Dans les crêtes sont aménagés des ksour (forteresses), en fait de monumentaux greniers collectifs pour la conservation des récoltes agricoles (céréales, huile d’olives, dattes et fourrage) en prévision des disettes mais aussi des razzias consécutives à des guerres tribales ou des razzias bédouines. Les ksour peuvent alors se transformer en forteresses, accueillant hommes et animaux dans des habitations et étables creusées dans la roche. Le Sud tunisien compterait plus de 150 ksour dont certains assez bien conservés (Chénini, Douiret ou Guermassa). Avec l’amélioration de la sécurité, les ksour se sont installés à mi pente comme à Ghomrassen, avec des constructions partiellement troglodytes. Enfin, par suite de l’explosion démographique, mais aussi de la politique des autorités coloniales de contrôle des populations, des ksour ont été édifiés dans la plaine, comme Tataouine fondée sous le Protectorat français, ou comme le magnifique Ksar El Ferch au Sud de Ghomrassen (1911). Il est protégé par une enceinte rectangulaire au sein de laquelle sont alignées des rangées parallèles de greniers constitués de cellules voutées, sur deux étages, les ghorfas. La partie basse est réservée aux céréales, la partie haute aux olives et fromages.

 

Cette politique de descente forcée des populations dans les villes et vallées a été poursuivie par les Présidents tunisiens qui ont continué de lutter contre la spécificité et la culture berbère considérés comme une menace pour l’unité nationale.
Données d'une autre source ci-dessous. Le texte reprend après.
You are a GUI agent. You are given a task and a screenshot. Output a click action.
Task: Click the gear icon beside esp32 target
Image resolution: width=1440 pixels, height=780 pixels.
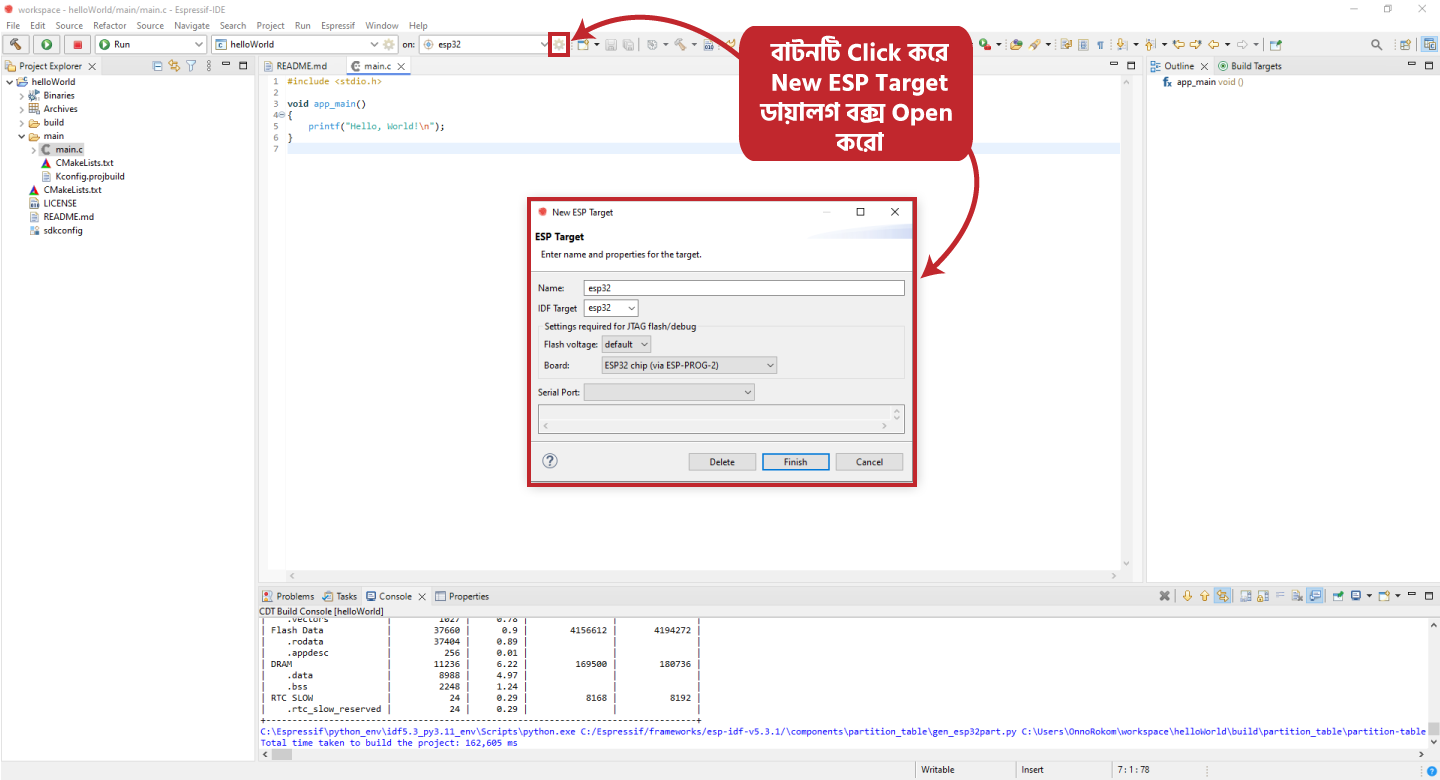[x=559, y=44]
Dans une vision « moderniste » du développement économique et dans le cadre d’un État fort, unitaire et centralisé autour de la personne du Président, Bourguiba comme Ben Ali ont continué la politique de lutte contre les tribus, la culture et la langue tamazight, et de regroupement autoritaire des populations [1]. Ghomrassen représente bien cette évolution avec ses trois villes successives, sur trois étages : le ksar de crête avec sa mosquée, le ksar de mi-pente puis la ville moderne de bas de pente et de plaine. Les ksour, progressivement abandonnés, tombent en ruine à quelques rares exceptions près. D’autres sont encore partiellement utilisés mais progressivement modifiés : agrandissement des ouvertures, excroissances en parpaing ou en béton, enduits en ciment. Quelques-uns sont transformés pour créer des espaces d’hébergement et d’animation touristique mais, là encore, le résultat est parfois chaotique faute de conseils techniques [2].

 

Les tombes de la mosquée de Chenini sont dites des « sept dormants », ces jeunes chrétiens persécutés par les Romains et qui s’endormirent 400 ans dans une caverne[3], un mythe commun aux religions chrétiennes et musulmanes. Plusieurs lieux du pourtour méditerranéen font référence à cette légende, le plus connu étant Éphèse en Turquie.

 


[1] Cf. Jean-Philippe Bras. « L’autre Tunisie de Bourguiba, les ombres du Sud ». in « Habib Bourguiba, la trace et l’héritage ». 2004.

[2] A contrario à noter le remarquable gîte de Douiret.

[3] L’histoire est décrite dans la XVIIIe sourate du Coran dite « La Caverne », dans ses versets 9 à 26.